Hagork, vient de prendre le contrôle de la deuxième passerelle. Cela n’a pas été sans mal. Une autre porte s’est bloquée devant lui. Il s’est calmé en assommant le premier mékano qui passait. Lui, le boss du vaisseau n’a pas à être bloqué par une foutue porte. Le simple fait que de nombreuses portes se bloquent depuis quelque temps n’est pas une excuse. La passerelle permet la projection sur un des écrans des senseurs extérieurs. Les autres vaisseaux orks se rapprochent à distance d’abordage. Hagork leur envoi un message. Ils n’ont pas besoin d’aide. Le boss veut surtout éviter qu’une autre bande essai de capturer son propre vaisseau lors d’un abordage surprise. Après avoir fait activer les armes du bord. Hagork se sent plus rassuré. Les autres vaisseaux orks finissent par partir. Ils sont dégoutés par tant de méfiance injustifiée. Hagork se concentre alors sur l’état de son vaisseau. Le mékano, qui a repris ses esprits, lui répond... prudemment de l’autre bout de la passerelle de secours. Hagork est agacé. De quoi a t’il peur ? Avant que le boss se lève, le mékano, branche un moniteur sur l’un des senseurs optiques de la passerelle. Hagork est fasciné. En plein milieu... trône un vaisseau léger. Les zoms ont attaqué avec l’un de leur engin, un engin de transport minable. Hagork est vexé. Qu’un croiseur endommage son vaisseau est une situation normale. Un chasseur surarmé, passe encore. Mais ce truc minable...

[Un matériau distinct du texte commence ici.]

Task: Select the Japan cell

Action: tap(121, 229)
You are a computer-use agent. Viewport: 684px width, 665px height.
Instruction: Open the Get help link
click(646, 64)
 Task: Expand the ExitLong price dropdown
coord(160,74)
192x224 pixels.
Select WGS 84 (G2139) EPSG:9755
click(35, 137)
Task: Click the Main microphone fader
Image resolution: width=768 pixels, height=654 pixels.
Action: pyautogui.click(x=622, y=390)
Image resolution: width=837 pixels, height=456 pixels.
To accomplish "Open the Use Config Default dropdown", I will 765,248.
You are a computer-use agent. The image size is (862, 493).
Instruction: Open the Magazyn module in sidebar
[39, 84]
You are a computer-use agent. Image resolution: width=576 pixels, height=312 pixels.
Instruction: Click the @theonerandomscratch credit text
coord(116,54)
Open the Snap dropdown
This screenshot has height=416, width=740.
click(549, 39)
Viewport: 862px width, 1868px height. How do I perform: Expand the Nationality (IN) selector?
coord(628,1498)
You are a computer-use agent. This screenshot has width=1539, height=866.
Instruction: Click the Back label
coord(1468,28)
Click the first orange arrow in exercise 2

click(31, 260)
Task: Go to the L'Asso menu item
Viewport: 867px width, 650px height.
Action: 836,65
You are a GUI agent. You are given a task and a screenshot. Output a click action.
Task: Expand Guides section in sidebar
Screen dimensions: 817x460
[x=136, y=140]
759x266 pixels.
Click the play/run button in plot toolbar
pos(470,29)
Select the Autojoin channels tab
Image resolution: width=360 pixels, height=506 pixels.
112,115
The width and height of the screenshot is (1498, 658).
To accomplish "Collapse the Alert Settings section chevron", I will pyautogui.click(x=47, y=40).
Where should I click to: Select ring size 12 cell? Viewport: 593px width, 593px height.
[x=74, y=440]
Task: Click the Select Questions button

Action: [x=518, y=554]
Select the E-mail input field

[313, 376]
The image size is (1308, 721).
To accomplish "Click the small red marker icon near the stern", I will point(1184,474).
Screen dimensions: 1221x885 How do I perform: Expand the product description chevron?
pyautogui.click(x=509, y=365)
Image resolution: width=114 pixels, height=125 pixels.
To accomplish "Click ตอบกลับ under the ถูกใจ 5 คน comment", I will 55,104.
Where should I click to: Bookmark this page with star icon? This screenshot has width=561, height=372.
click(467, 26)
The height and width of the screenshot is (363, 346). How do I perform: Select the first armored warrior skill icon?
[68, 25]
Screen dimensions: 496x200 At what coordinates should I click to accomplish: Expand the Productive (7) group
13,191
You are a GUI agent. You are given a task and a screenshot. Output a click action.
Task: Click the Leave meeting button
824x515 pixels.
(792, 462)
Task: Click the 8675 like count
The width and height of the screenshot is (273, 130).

Un de ses boyz qui admirait sans retenue la vue se prend une baffe. Les autres boyz s’écartent prudemment ; le big boss est de mauvais poil. Hagork s’enfonce dans son siège. Cela va un peu mieux. Son regard est attiré, par une console allumée. Malgré les dégâts, il y a encore des trucs qui fonctionnent sur la passerelle ? Machinalement, il force son regard. L’affichage est bizarre. Il ne repère pas les glyphes qu’emploi les orks. Malheureusement, la définition de l’image est très inférieure à ses propres capacités. Il ne peut pas avoir plus de précision. Puis son regard est attiré par la navette. Un éclair jailli de celle ci et touche la passerelle. Puis un autre. L’écran se couvre alors de parasite.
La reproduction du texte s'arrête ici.